Jan Nolf
La Fondation de Fabiola: il ne faut pas la critiquer, il suffit de l’analyser
A en croire certains, la lecture ‘fiscale’ de la Fondation de la reine Fabiola serait évidemment réservée aux seuls populistes : ceux qui votent les lois et s’en indignent quand cela les arrange. La lecture ‘budgétaire’ de la Fondation paraît précoce, car la reine insiste : il s’agit exclusivement de sa fortune personnelle. Ayons alors l’honnêteté intellectuelle de lui accorder les droits de chaque citoyen.

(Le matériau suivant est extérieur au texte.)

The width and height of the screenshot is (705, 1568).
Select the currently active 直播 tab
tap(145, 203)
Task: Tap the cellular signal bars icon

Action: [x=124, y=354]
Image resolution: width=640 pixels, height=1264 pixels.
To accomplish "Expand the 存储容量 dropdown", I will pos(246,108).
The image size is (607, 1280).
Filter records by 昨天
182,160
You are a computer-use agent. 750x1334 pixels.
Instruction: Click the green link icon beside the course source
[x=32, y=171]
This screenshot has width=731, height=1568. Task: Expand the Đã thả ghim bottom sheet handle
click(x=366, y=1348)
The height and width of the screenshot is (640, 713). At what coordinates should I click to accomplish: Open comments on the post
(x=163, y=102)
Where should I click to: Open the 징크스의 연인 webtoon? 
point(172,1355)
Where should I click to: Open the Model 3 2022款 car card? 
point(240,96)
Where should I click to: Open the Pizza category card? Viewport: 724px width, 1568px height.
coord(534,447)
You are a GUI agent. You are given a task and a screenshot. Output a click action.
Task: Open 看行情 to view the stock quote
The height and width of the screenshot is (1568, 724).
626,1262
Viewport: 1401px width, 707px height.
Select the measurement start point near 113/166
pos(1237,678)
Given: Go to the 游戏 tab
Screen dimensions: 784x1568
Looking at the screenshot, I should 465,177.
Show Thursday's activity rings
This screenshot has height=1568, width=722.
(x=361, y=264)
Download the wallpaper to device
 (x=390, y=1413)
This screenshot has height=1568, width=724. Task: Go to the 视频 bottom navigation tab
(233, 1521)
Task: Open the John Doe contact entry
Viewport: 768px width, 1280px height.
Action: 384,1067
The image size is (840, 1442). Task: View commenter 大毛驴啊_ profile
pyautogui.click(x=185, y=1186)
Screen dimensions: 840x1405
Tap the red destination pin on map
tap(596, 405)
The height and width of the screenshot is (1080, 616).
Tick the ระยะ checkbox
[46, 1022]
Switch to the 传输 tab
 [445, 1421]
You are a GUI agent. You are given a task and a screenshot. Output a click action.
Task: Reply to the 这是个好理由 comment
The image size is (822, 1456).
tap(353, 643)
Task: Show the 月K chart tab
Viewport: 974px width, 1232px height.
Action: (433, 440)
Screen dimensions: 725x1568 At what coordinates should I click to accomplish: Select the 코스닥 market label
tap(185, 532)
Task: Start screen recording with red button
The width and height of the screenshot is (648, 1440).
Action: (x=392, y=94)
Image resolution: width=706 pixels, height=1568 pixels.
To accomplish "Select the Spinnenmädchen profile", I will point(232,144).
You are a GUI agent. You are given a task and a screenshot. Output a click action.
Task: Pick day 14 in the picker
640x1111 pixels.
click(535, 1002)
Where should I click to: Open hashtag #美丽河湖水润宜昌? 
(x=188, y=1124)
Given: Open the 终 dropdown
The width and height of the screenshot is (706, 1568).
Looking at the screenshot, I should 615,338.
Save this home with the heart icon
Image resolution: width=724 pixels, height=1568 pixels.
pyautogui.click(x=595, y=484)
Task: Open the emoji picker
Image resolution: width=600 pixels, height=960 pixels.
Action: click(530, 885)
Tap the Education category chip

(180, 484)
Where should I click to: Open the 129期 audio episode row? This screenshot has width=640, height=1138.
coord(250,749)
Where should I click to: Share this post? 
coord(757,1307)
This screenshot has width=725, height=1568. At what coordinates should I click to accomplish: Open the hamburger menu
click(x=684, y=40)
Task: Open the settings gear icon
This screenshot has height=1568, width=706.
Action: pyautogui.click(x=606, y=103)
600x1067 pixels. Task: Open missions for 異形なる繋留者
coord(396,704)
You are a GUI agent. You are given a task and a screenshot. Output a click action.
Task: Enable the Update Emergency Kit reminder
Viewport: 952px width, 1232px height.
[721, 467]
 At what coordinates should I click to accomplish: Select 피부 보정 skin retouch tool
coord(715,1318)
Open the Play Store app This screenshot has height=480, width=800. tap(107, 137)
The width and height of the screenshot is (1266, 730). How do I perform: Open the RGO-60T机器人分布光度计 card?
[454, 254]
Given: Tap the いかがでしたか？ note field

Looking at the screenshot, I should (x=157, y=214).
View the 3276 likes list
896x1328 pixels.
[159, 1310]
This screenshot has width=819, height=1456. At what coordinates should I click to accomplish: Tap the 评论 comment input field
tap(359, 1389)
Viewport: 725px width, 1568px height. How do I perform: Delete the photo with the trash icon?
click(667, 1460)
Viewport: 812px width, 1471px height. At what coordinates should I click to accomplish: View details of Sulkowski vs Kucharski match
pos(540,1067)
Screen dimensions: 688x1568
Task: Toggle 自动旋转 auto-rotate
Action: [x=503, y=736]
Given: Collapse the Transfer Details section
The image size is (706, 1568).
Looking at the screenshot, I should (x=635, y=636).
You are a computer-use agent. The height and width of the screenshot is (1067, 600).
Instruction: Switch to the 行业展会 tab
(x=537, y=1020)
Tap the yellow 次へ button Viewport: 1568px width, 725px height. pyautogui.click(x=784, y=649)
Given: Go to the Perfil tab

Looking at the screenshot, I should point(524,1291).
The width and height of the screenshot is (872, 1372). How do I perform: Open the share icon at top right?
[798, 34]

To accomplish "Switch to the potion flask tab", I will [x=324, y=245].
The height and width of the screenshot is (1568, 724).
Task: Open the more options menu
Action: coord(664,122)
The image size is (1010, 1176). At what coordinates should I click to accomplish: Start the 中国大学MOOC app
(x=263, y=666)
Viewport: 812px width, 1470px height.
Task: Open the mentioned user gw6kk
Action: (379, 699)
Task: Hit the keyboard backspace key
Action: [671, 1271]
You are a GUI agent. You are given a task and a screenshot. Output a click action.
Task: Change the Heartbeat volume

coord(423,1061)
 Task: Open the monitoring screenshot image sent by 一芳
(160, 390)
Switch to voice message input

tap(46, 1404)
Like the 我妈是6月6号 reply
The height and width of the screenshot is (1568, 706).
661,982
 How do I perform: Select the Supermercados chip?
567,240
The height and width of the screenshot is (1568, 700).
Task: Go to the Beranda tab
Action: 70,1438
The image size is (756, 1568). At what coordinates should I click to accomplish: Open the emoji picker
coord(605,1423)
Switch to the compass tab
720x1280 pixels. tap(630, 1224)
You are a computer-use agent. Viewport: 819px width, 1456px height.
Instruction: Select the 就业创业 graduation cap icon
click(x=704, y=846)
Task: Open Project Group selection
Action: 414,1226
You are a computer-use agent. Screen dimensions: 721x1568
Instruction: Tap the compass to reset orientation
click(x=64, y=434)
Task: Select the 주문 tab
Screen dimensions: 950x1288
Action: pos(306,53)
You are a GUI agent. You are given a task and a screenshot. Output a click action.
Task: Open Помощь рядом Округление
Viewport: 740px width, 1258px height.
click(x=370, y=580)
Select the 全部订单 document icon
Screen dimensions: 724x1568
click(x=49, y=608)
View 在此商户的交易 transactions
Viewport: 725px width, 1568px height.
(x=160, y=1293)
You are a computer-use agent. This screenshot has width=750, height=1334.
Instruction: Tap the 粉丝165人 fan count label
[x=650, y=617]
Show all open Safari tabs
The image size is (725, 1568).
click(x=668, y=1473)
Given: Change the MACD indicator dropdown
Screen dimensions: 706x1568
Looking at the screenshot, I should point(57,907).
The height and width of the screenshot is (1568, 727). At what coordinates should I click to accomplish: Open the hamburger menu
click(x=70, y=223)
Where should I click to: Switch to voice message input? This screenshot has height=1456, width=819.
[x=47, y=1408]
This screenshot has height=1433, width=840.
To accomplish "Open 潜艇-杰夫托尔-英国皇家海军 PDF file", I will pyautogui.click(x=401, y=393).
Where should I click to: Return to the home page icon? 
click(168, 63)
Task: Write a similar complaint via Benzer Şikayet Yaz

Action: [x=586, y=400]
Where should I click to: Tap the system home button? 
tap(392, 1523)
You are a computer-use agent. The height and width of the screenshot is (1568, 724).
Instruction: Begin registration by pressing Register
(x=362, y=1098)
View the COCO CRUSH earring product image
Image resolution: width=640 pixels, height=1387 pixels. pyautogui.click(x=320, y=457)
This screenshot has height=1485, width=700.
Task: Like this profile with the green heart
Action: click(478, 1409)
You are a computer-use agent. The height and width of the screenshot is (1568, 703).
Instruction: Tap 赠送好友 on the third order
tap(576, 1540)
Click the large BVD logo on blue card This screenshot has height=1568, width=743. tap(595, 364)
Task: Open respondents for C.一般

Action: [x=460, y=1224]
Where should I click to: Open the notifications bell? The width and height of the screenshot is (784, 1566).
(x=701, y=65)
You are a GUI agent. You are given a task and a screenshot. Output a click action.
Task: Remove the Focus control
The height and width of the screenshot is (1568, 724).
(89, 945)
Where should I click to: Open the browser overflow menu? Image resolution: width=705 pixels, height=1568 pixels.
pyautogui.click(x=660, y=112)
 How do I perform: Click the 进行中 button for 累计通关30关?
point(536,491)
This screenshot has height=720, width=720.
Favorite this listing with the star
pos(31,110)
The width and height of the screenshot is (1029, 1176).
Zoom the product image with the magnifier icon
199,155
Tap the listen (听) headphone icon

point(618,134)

Mais d’autres lectures sont possibles.
Prenons d’abord la lecture historique de ce document, passé devant notaire le 14 septembre dernier. Son premier but est « philanthropique ». Il ne s’agit, en effet, pas du tout de distribuer une fortune ‘à la tout va’ – ce qui serait contraire à la notion essentielle de toute Fondation – mais d’aider certaines personnes selon des critères bien définis.
Sur ce point, les statuts de la Fondation apparaissent en même temps flous et limités : en fonction de difficultés « morales » par exemple, mais après des conseils « spirituels ».
C’est cependant sur la liste des « personnes concernées » que l’histoire se précise. Dans la famille en question, elle se limite aux descendants issus du « premier mariage catholique ». Il n’y a pas de hasard : le 11 septembre 1941, le roi Leopold III, veuf de la reine Astrid, célébra son deuxième mariage catholique avec Lilian Baels, mère des princes et princesses Alexandre, Marie-Christine et Marie-Esméralde. A partir de 1960, après le départ – forçé – de Leopold III de Laeken pour Argenteuil – il n’apparaitra en public avec le roi Baudouin qu’une seule fois : lors des funérailles de la reine Elisabeth en 1965.
En résumé, on pourrait dire que le pardon est plus difficile en famille que devant la justice.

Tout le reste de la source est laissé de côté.